ASIC boss warns of ‘risky’ crypto investments

ASIC boss warns of ‘risky’ crypto investments

The firm’s watchdog chief says he needs to protect customers, not be a crypto cheerleader, as he warns against investing in highly volatile and inherently dangerous commodities like bitcoins.

A day after the federal government announced its regulatory spotlight on cryptocurrencies, Australian Securities and Investments Commission Chairman Joseph Longo said one of the regulator’s top priorities would be to put investors on notice. consumers of the risks associated with the crypto investment space.

ASIC Chairman Joseph Longo said the cryptocurrency has captured the imagination, especially of young people.

ASIC chair Joseph Longo. Image: TASH SORENSEN

“My job is to be candid with the Australian people,” he said. Investing in cryptocurrencies “is a very risky and very volatile business, and you have to be very careful before you do it,” he said at a luncheon for the Economic Development Committee of the United States. Australia on Tuesday in Melbourne.

Longo said, “It’s not my job to be a crypto cheerleader; my job is to protect consumers and enforce the law. Blockchain technology has legitimate and beneficial applications, but it should not be confused with bitcoin and other cryptocurrencies.

According to ASIC research, 44% of investors surveyed held cryptocurrencies. A quarter of individuals indicated that cryptocurrency was their only investment.

Cryptocurrency, according to Longo, was a financial innovation full of promise, celebrity status and instability whose appeal among young people grew due to promises of returns and shrewd advertising. The value of crypto assets has shrunk by around US$2 trillion ($2.9 trillion) in the past few months.

“I think crypto has captured the imagination, especially for the younger generation who see crypto in almost ideological terms as a method of investing away from government authority and control, and they see that as an attraction. .”

Australia will be the first jurisdiction to track the amount, type and underlying code of various cryptocurrencies. It will symbolically map the Australian crypto asset market as the first step towards new regulation in a space where, according to the tax office, more than one million Australians have interacted with crypto assets since 2018.

The industry has urged the government to enact legislation that reduces risk for investors and transforms cryptocurrencies into an established and safer asset class. The former Liberal government drafted amendments last year, which are now being assessed and implemented by regulators and the Treasury.

Due to the complexity of cryptocurrency, controlling it would not be easy.

“I think we’re a long way from having a global consensus on what to do about crypto,” he said.

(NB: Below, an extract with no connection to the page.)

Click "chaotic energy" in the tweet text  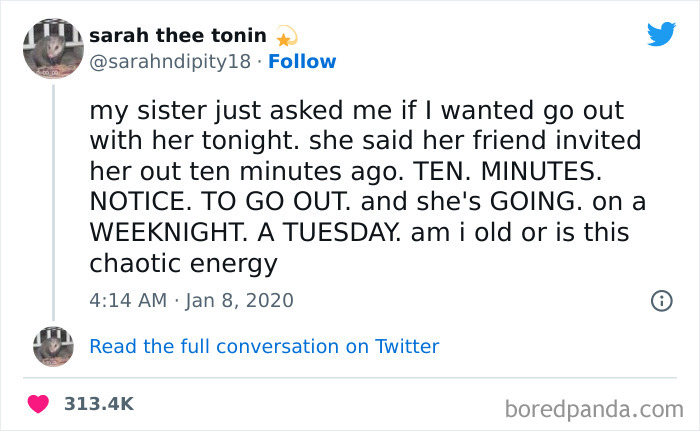tap(183, 265)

“We will need to design a framework that works for us, that works within our existing legal and regulatory arrangements.”

Longo made the remarks when ASIC outlined its medium-term intentions. These include cryptocurrency-related initiatives, cracking down on scams, and addressing concerns about greenwashing and sustainable finance.

Longo said that while ASIC intends to disrupt the operations of scammers, it looks like a cat-and-mouse game to track scammers and stay ahead of their more sophisticated strategies.

“They will always be with us. We will always have fraud in our society and horrible people doing terrible things. What has changed, I think, is what we call digital fraud,” he remarked.

This behavior has been supercharged by technology and has now crossed international borders. He said there was no one-size-fits-all solution.

“It’s like a form of pollution. There is no easy answer to this.